Berlin. Finanzminister Schäuble steht am Pranger. Bundestag soll am Freitag über Aufnahme von Verhandlungen für drittes Hilfspaket entscheiden

Am Ende wird Angela Merkel doch noch gefeiert. Vom nächtlichen Verhandlungsmarathon nach Berlin zurückgekehrt, gab es für sie im CDU-Vorstand gestern Vormittag langen Applaus als Anerkennung für die Griechenland-Verhandlungen. „Die Vereinbarung ist weitaus strenger und weitgehender als alles, was wir vorher diskutiert haben“, lobte CDU-Generalsekretär Peter Tauber. In der Aussprache stärken die Vorständler Merkel fast durchweg den Rücken. Doch so harmonisch wird es kaum bleiben: Die für Freitag geplante Bundestags-Entscheidung über den Start der Detail-Verhandlungen wird für die Kanzlerin noch einmal zur Bewährungsprobe. In der Unionsfraktion wird Kritik laut, und in der SPD gibt es teilweise Verstimmung über Finanzminister Wolfgang Schäuble – für die Opposition ist Schäuble sogar untragbar geworden.

Das Signal zur Bundestags-Sondersitzung in der Sommerpause erreichte die meisten Abgeordneten gestern Nachmittag; bereits am Donnerstag soll der Haushaltsausschuss beraten. Deutschland ist das einzige Euro-Land, dessen Parlament bereits der Aufnahme von Verhandlungen über das neue Hilfspaket zustimmen muss – den förmlichen Marschbefehl erhalten die Abgeordneten aber erst, wenn das griechische Parlament bis Mittwoch die vereinbarten Vorbedingungen erfüllt hat.

Eine Parlamentsmehrheit für das Paket ist in Berlin sicher, eine eigene Koalitionsmehrheit ebenso. Merkel kann auch diesmal darauf verzichten, die Vertrauensfrage zu stellen. Rhetorisch stapelt sie sogar tief: Während Gabriel von einer bestandenen „Bewährungsprobe Europas“ spricht, versichert die Kanzlerin, die Verständigung sei „nichts Besonderes“, auch für andere Euro-Staaten seien schon Hilfspakete geschnürt worden.

▶ [Rohdaten]
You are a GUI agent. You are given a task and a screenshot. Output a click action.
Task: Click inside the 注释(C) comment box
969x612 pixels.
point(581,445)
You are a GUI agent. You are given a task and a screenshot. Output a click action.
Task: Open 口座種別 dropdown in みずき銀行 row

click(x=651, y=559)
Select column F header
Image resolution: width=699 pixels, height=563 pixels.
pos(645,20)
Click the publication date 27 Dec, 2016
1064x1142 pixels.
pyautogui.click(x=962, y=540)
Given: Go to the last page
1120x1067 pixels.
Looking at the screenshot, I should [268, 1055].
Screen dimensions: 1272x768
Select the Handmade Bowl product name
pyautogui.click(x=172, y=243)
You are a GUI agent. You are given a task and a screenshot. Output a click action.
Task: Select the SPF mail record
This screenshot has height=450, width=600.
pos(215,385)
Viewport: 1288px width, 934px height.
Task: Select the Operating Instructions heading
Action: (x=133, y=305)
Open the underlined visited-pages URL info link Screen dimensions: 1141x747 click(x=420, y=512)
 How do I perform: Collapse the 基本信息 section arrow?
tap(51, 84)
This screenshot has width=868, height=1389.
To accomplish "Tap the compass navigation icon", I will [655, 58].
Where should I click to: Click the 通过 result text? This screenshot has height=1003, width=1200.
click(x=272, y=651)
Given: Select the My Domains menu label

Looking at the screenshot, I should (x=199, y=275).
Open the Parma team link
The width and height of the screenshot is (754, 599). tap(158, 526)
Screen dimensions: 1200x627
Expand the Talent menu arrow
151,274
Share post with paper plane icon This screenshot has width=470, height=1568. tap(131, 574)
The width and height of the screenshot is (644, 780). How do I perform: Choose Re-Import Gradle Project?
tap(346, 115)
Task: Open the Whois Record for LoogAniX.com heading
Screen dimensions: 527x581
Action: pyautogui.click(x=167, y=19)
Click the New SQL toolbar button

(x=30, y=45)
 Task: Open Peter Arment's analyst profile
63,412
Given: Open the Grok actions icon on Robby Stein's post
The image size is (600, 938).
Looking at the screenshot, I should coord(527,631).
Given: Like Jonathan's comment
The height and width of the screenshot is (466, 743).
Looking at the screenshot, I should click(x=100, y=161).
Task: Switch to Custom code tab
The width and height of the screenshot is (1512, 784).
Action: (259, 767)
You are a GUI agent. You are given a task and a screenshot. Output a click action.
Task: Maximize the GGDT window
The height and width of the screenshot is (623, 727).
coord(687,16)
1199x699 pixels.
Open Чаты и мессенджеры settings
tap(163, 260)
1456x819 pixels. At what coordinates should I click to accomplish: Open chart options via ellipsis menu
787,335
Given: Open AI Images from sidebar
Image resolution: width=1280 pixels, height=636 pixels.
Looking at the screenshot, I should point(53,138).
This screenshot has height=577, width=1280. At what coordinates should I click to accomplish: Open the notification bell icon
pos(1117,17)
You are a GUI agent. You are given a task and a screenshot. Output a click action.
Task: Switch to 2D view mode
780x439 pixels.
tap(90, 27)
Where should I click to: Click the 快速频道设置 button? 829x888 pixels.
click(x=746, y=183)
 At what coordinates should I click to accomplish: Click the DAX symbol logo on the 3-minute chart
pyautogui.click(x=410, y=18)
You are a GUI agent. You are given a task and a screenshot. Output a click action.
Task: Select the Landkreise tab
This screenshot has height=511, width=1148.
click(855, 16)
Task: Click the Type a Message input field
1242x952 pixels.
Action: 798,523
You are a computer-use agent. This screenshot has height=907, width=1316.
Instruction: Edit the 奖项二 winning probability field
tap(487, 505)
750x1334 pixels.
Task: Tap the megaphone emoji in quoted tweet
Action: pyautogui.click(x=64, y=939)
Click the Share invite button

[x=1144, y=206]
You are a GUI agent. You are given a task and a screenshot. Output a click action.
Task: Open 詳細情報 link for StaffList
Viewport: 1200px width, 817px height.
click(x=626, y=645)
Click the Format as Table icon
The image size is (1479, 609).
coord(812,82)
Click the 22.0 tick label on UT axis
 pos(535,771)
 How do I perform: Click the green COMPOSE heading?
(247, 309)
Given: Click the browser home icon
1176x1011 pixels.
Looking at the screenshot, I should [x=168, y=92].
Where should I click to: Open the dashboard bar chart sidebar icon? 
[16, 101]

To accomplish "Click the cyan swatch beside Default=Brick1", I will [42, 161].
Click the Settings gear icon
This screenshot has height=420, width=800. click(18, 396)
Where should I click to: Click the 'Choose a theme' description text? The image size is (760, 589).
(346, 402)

▶ [Zu erledigen] Setze den Bericht über die Bundestags-Entscheidung zum dritten Hilfspaket für Griechenland im Anschluss an seinen letzten Satz fort.

▶ [Ergebnis]
Das wird die Kritiker in der Unionsfraktion kaum beruhigen. Schon bei den Entscheidungen über das zweite Hilfspaket versagten zuletzt rund 30 Unionsabgeordnete die Zustimmung, dieses Mal werden es noch einige mehr sein. Der CDU-Innenpolitiker Wolfgang Bosbach etwa wird wieder mit Nein stimmen: „Mit den neuen Hilfen wird nur etwas Zeit gekauft, der deutsche Steuerzahler trägt dafür das hohe Risiko“, klagt Bosbach. Bestärkt werden die Kritiker vom Bund der Steuerzahler, der den Bundestag zur Ablehnung auffordert: Die Einigung bürde den Steuerzahlern weitere Risiken auf. Dabei hafte schon jetzt jeder Arbeitnehmer mit 2800 Euro für die Finanzhilfen an Athen, die Griechenland nie vollständig zurückzahlen werde.

Das Problem: Die in Aussicht gestellten Hilfszahlungen sind mit bis zu 86 Milliarden Euro für die nächsten drei Jahre noch viel höher als vor dem Wochenende diskutiert; und für alte Schulden wird es wohl Tilgungsaufschub und längere Laufzeiten geben, was in der Praxis ein weiterer Schritt hin zu dem von Merkel abgelehnten Schuldenerlass ist. Die Kanzlerin, die einen Ausstieg Griechenlands aus dem Euro unbedingt vermeiden wollte, betont aber, die Vorteile würden überwiegen: Griechenland müsse vor den Verhandlungen zentrale Beschlüsse umsetzen, der Internationale Währungs- fonds (IWF) bleibe im Boot, die in Athen verhasste Troika kehre zurück, einen Schuldenschnitt werde es nicht geben, zählen Vertraute die Erfolge auf. Und dann ist da noch der von der Bundesregierung geforderte, am Ende etwas abgemilderte Treuhandfonds zur Privatisierung von griechischem Staatsvermögen. In der Union sieht man die Einigung als Erfolg deutscher Taktik. Schäuble habe mit seinem umstrittenen Papier für einen zeitweisen Ausstieg Griechenlands aus dem Euro jenen Druck aufgebaut, der Merkel eine Einigung erleichtert habe, heißt es in der CDU-Spitze.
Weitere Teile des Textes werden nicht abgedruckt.